This is incorrect. History and Geography have been required in vocational schools since 1999 but these schools were allowed the option of retaining ‘Environmental and Social Studies’ – a less academic Geography and History course. I wonder if Carl reads his own newspaper. And vocational schools comprise 34% of schools. A good deal less than half.

But Carl is using this as an argument to drive a distinction between voluntary secondary – more academic – schools, and vocational schools which were, apparently “innovating to ensure the curriculum engages often disadvantaged students through offering, say, metalwork or woodwork.”
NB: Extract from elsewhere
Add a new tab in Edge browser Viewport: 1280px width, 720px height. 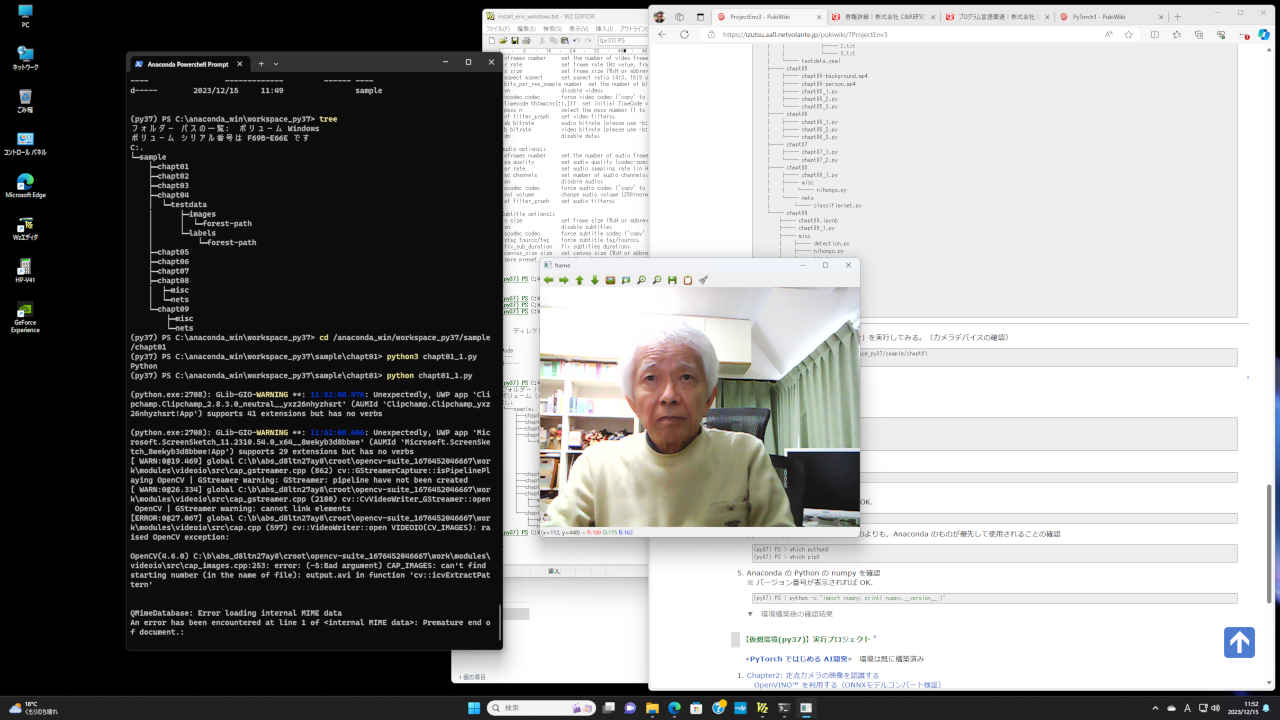click(x=1177, y=17)
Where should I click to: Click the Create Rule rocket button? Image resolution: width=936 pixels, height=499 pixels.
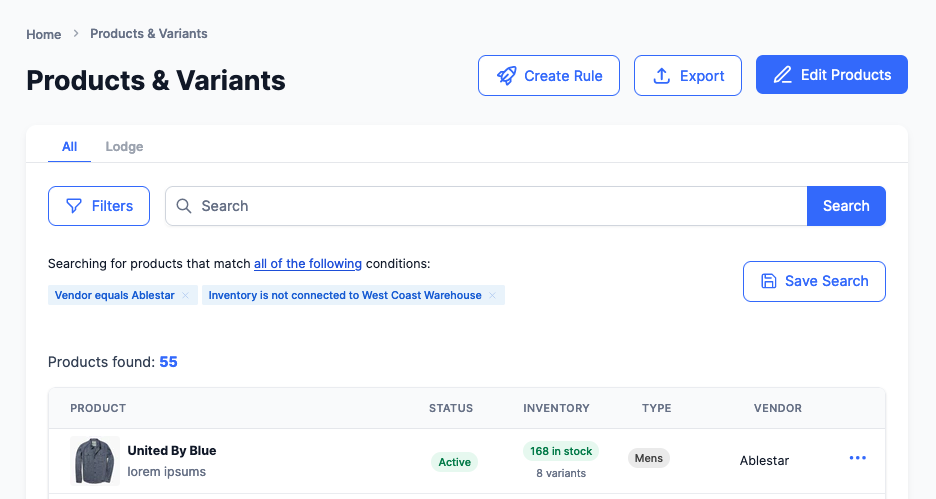click(x=548, y=76)
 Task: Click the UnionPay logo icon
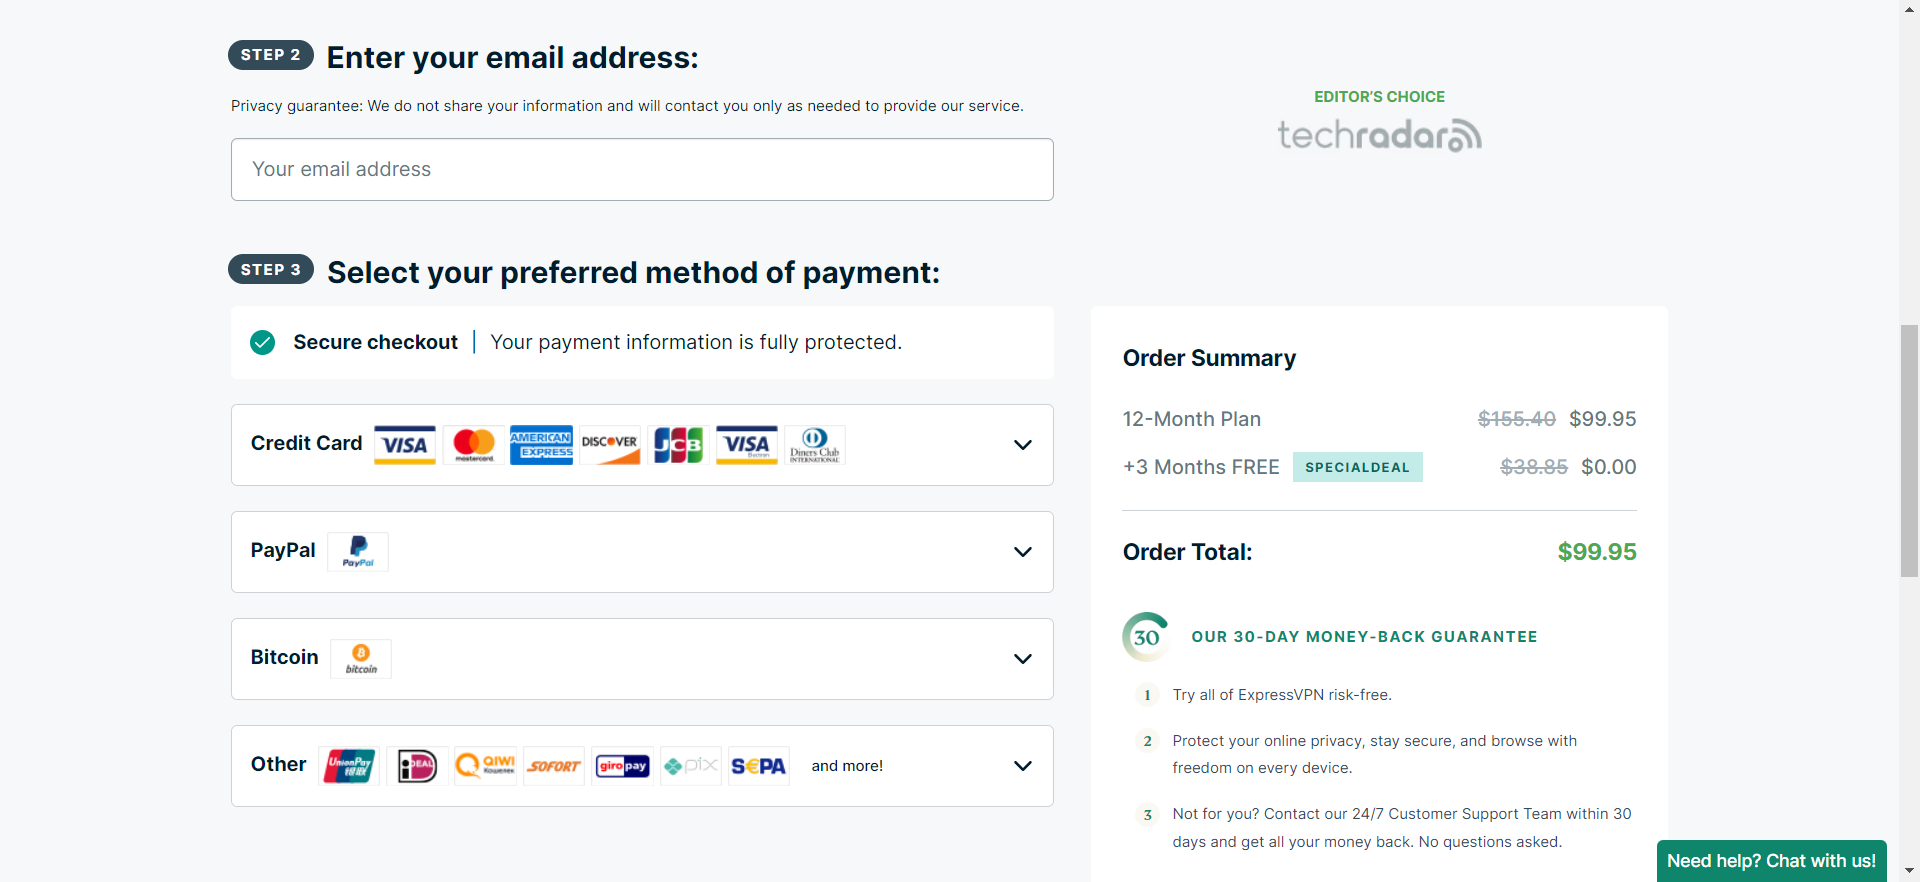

It get’s juicier but let’s just deal with this nugget. Vocational schools were designed to provide a vocational education to students – one which would prepare and enable them to enter the work force. Secondary schools typically prepared students for further education or the Civil Service and professions which required the Leaving Certificate as the minimum qualification. Whether vocational schools provided courses in History and Geography is a non-argument in this context. But times have changed.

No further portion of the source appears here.